On the other side of the border in Mexico, officials do not inspire much confidence. The Divine Word’s shelter was recently visited by a group of people in civilian clothes claiming to be agents from the local prosecutor’s office. After threatening to break the door down, they entered and searched its guests before seeking out more information on visitors on its computer.

“They wanted to intimidate us because we work with immigrants,” Father Frank said.

He sees more Venezuelans passing through Salto de Agua, something that was not typical in the past. In fact, the continuing socio-political meltdown in Venezuela has led many of its nationals to fantasize about living in the United States now, said Elvy Monzant, the executive secretary of the Latin American and Caribbean Ecclesial Network on Migration, Displacement, Refugee and Trafficking in Persons. Known as the Clamor Network, it is the Latin American bishops’ association for Catholic immigrant and refugee services in the region.

“Not too long ago, everybody’s dream was to live in Chile. Now, everybody wants to go to the U.S. There are people in my neighborhood in Maracaibo advertising their services as coyotes who can take people there,” Mr. Monzant told America.

Venezuelans persuaded by traffickers to try for the United States usually go to Colombia first where they take a plane to Mexico.

“They sell their house and their car and pay $5,000 to be taken to the border. Tomorrow, a 72-year-old lady with a problem in her leg is taking this trip. Her daughter lives in the U.S., and she was denied a visa,” he said.

The church in Latin America is attempting to respond to what has become the world’s largest migration crisis, according to Mr. Monzant, overcoming even the Syrian diaspora, with 7 million Venezuelans now displaced..

 

“We’re certainly worried about the diminishing resources we have and about the increasing need,” he said. “Our refectories,” restaurants and dining halls that offer free meals to migrants, “are getting too small; our shelters don’t have enough beds for everybody who arrives,” he said.

Over the past few months, Peru, Bolivia and Mexico have established their own “branch offices” of the Clamor Network as the Latin American church attempts to extend its outreach to migrants. Argentina is in the process of creating its own chapter, and the Antilles will also have one in order to coordinate the efforts to deal with migrants traveling on boats in the Caribbean. Brazil established its national chapter in 2020, while Colombia, Ecuador and Venezuela did so in 2019.

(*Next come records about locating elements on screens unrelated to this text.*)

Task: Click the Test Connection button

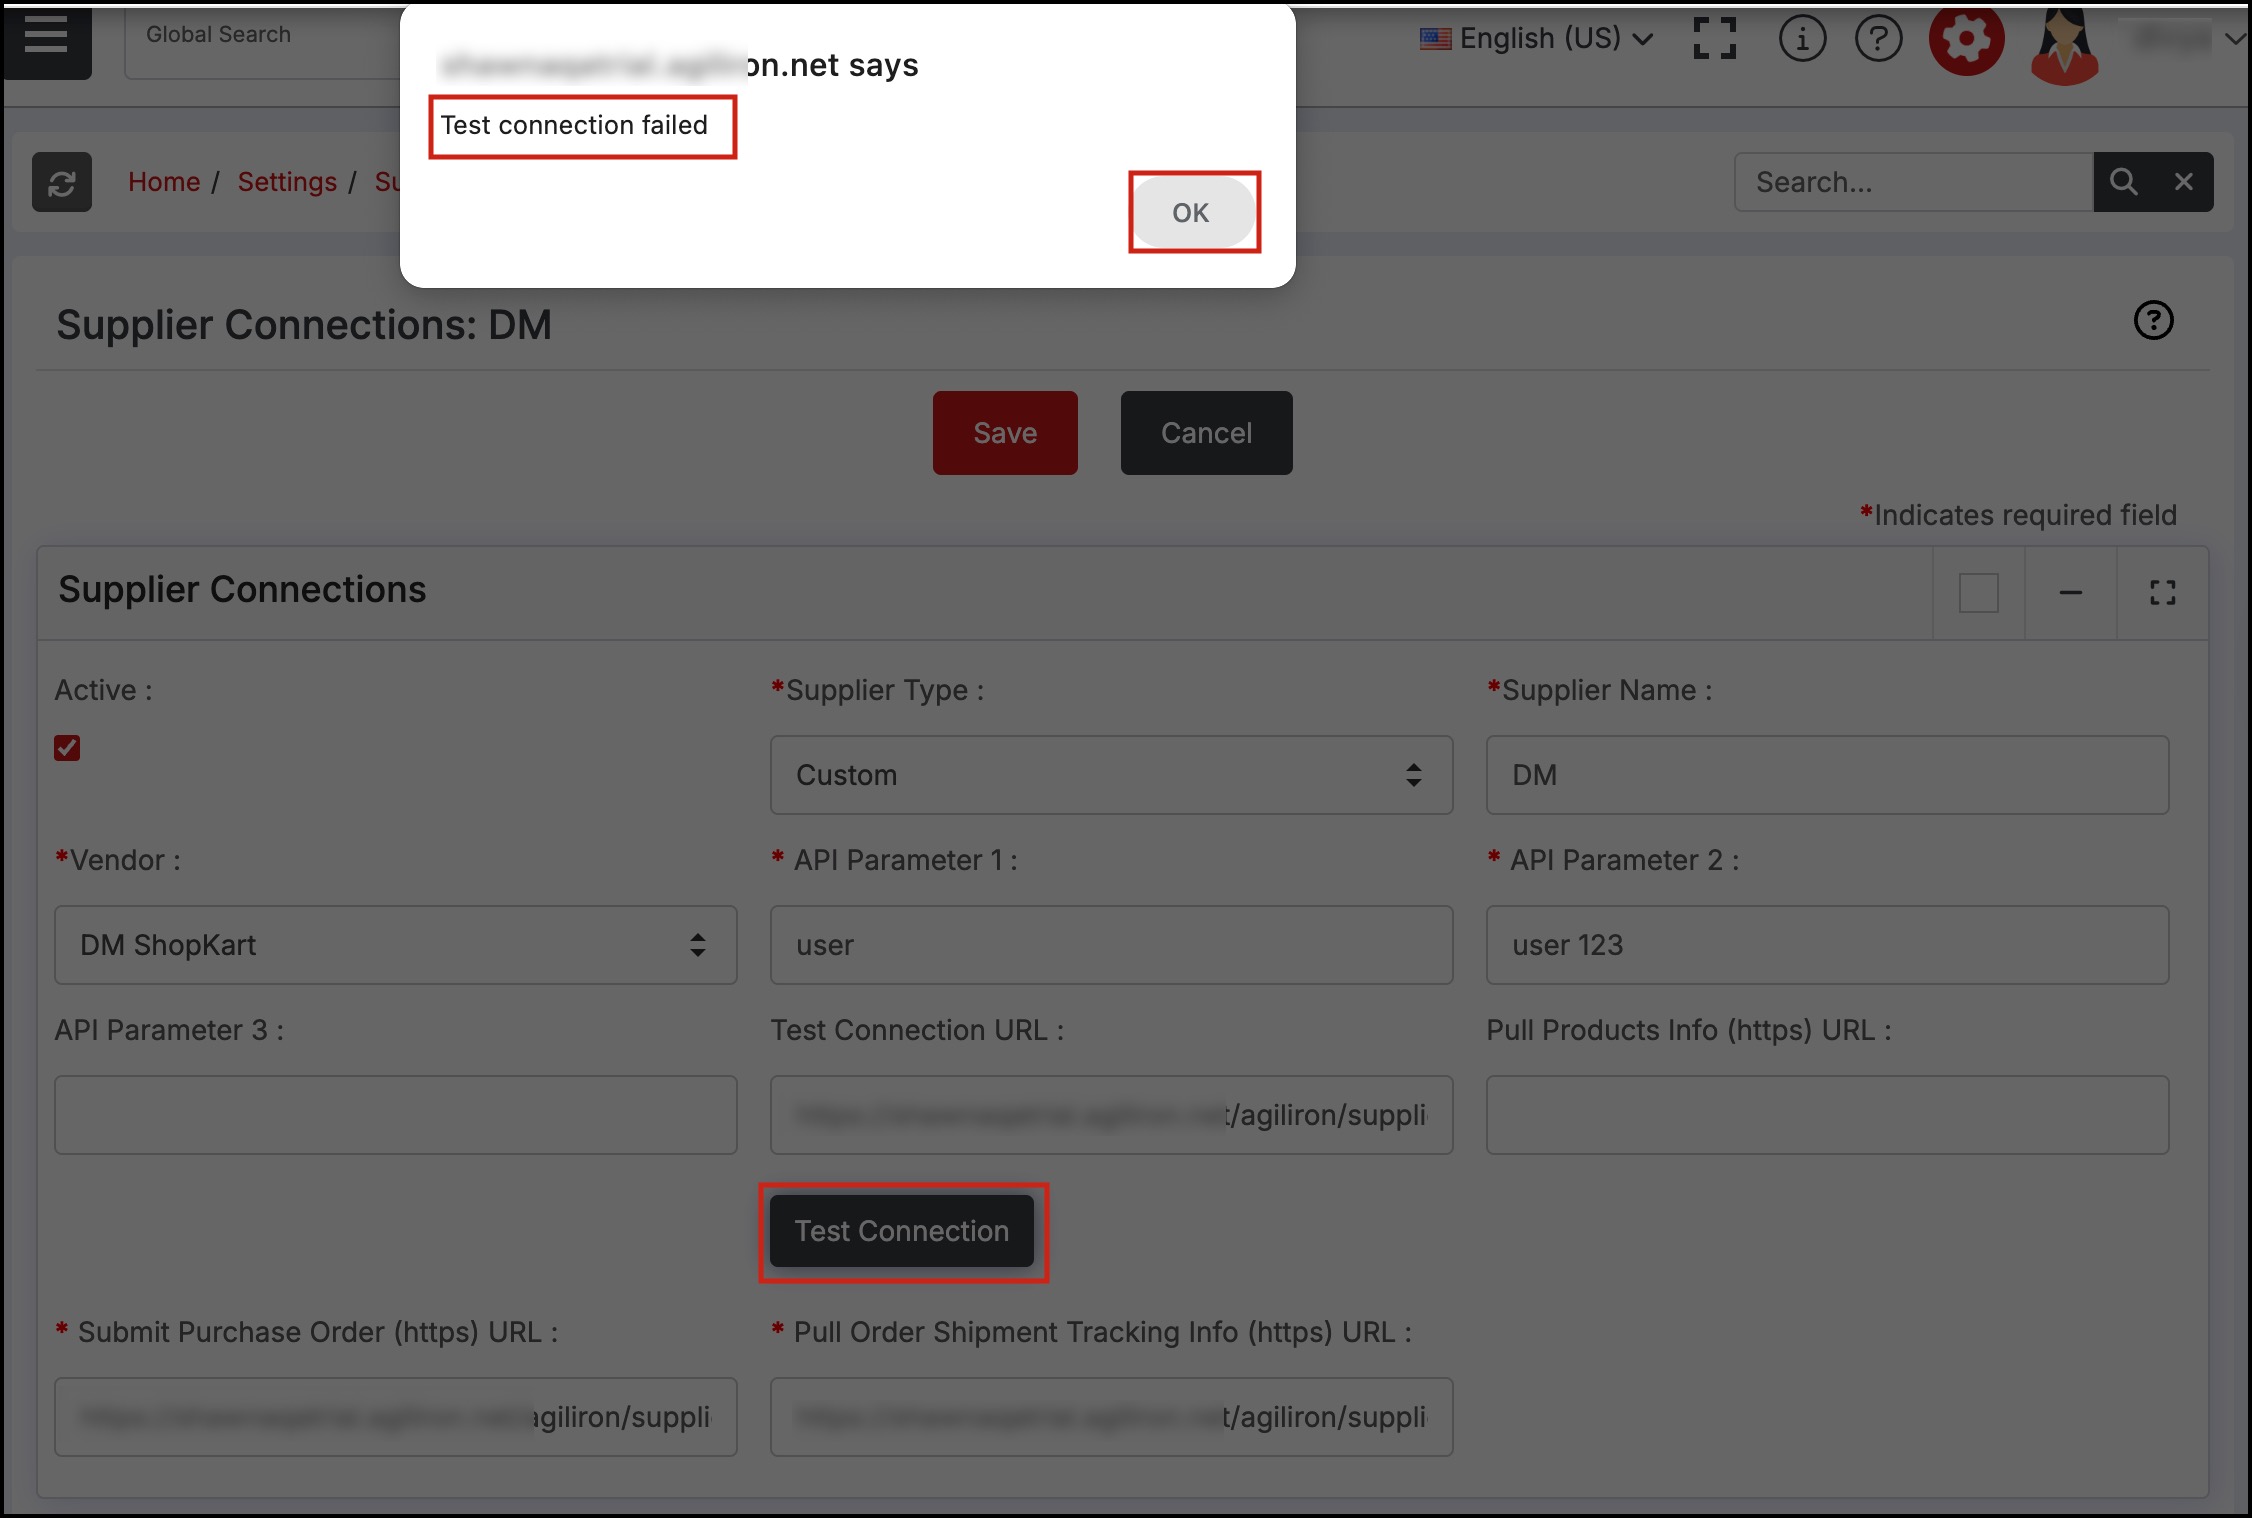Action: [901, 1231]
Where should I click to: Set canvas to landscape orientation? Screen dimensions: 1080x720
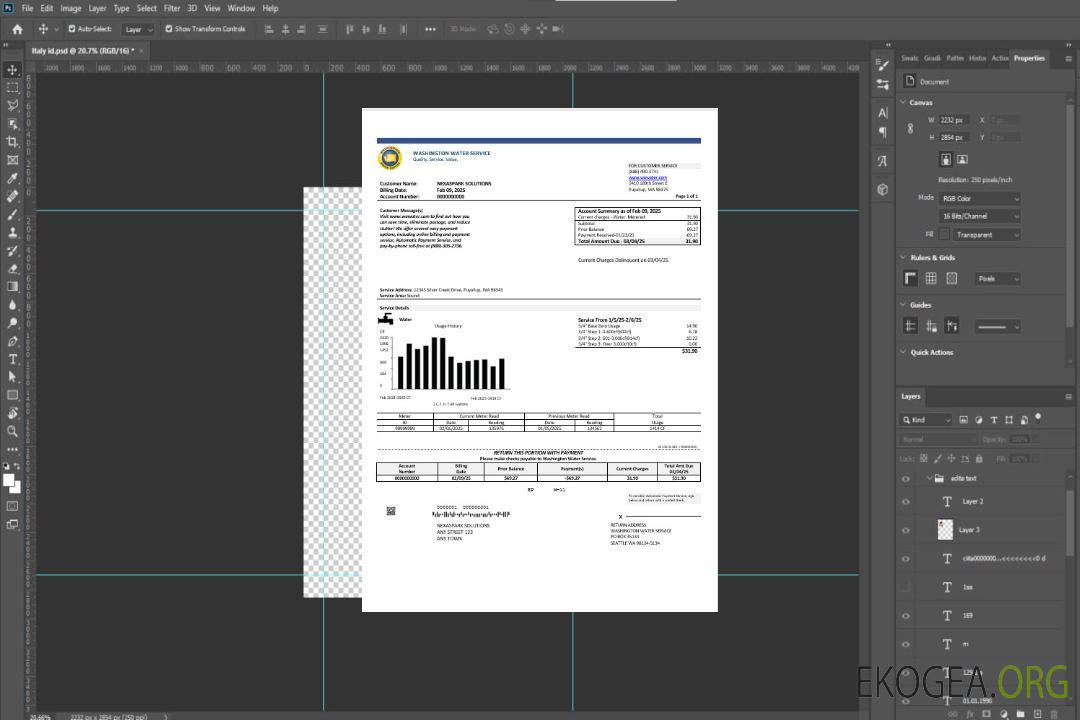[x=962, y=159]
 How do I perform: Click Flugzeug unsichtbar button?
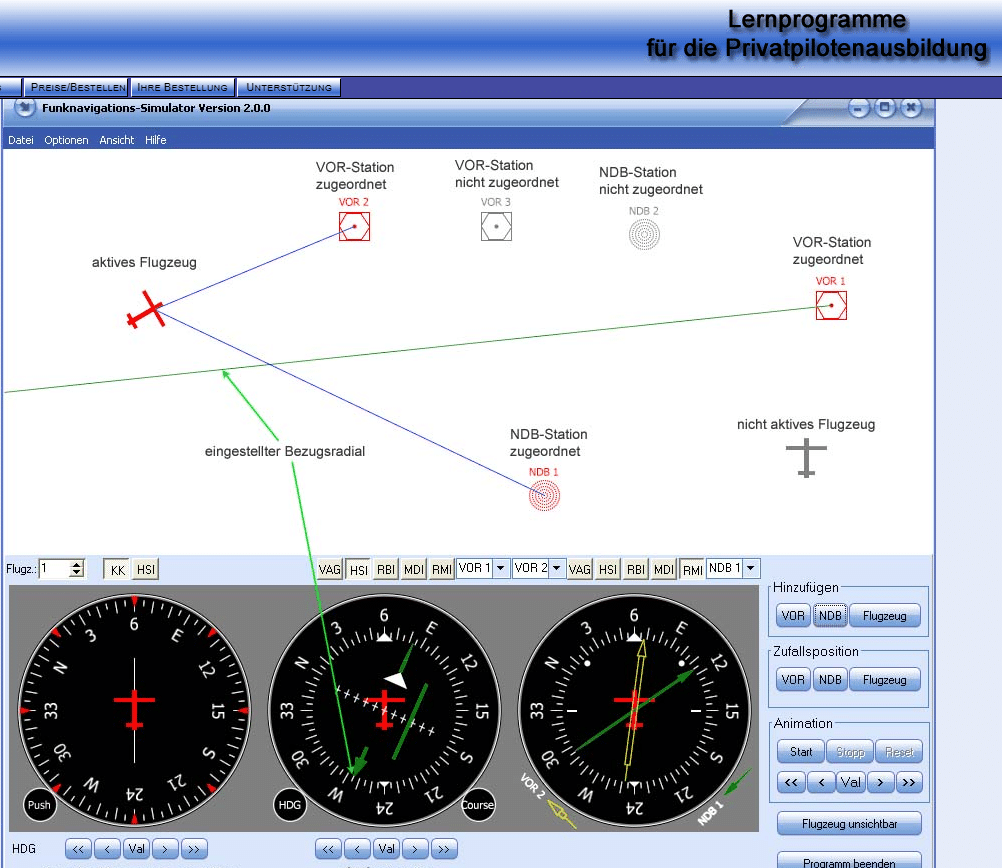click(x=849, y=825)
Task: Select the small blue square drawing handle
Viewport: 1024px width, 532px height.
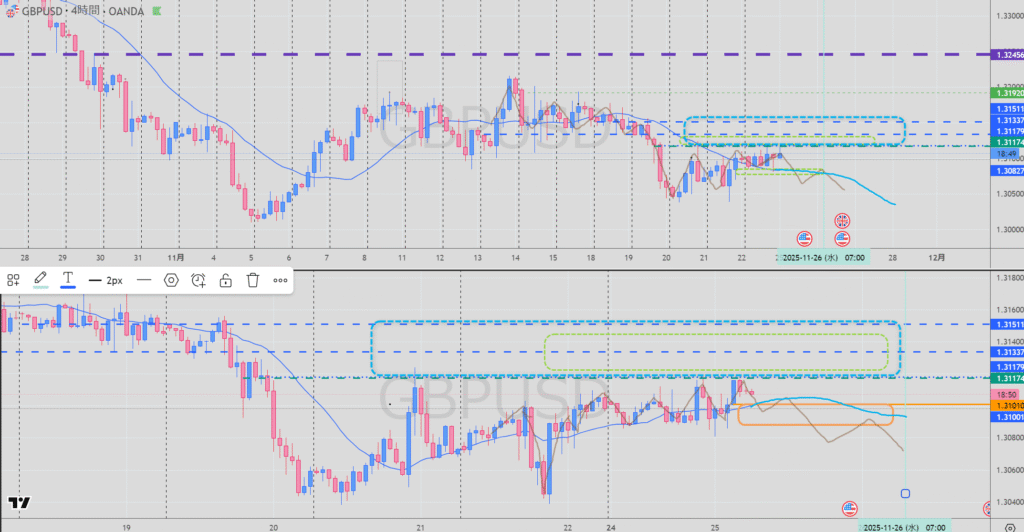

“The national chapters can strengthen the coordination of the local Catholic services and thus better assist the people,” Mr. Monzant said.

“Misery and exclusion,” he said, are growing all over the hemisphere. “Systemic violence is also growing, with armed groups and drug dealers in every country. Environmental catastrophes—many of them provoked by human action—will also continue to affect millions,” Mr. Monzant said, “so we know immigration will keep growing too.”